Koczorowski, Zygmunt
Koczorowska, Jadwiga
Dobrolubow, Barbara
In 1942, when the Germans deported the Jews from the village of Szreniawa to the nearby Krakow ghetto, the Sznajders tried to find a hiding place with Christian farmers in the village. However, the only member of the family who managed to find a hiding place was 16-year-old Genia Sznajder, who was taken in by Barbara Dobrolubow, an old school friend of hers who, together with her family, looked after Sznajder devotedly, without expecting anything in return. A few weeks later, the Dobrolubows decided to send her to relatives of theirs in Warsaw, where no one knew her, on the assumption that, with her Aryan looks, she had a better chance of surviving there. In Warsaw, Sznajder was taken in by Zygmunt and Jadwiga Koczorowski, Dobrolubow’s uncle and aunt, who looked after her, obtained “Aryan” documents for her, and registered her at a convent high school belonging to the Urszulanki Sisters.

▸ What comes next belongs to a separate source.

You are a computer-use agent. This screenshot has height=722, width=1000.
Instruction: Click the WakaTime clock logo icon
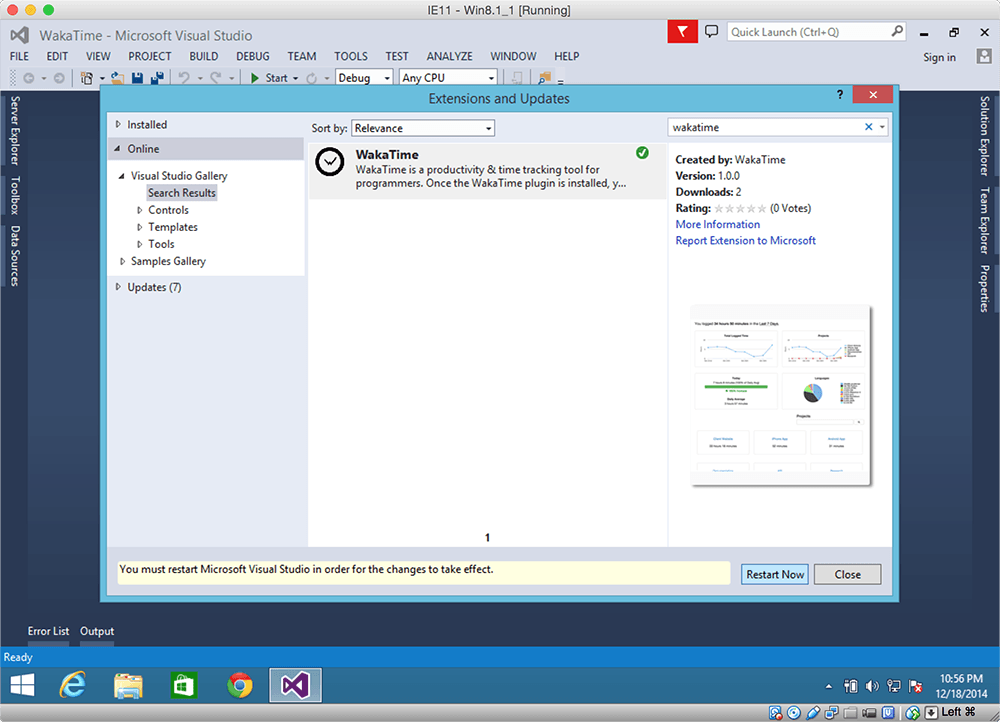[x=330, y=166]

The Koczorowskis kept up loving contact with Sznajder, who stayed in the home run by the sisters until the outbreak of the Warsaw Uprising in August 1944. After the suppression of the Warsaw Uprising in late summer 1944, Sznajder was sent to Germany with the other children of the home, and Koczorowski was sent to a concentration camp. After the war, they met up again in Warsaw, and Sznajder stayed with the Koczorowskis until she finished her studies. In 1954, Sznajder immigrated to Israel.
On January 29, 1992, Yad Vashem recognized Barbara Dobrolubow and Jadwiga and Zygmunt Koczorowski as Righteous Among the Nations.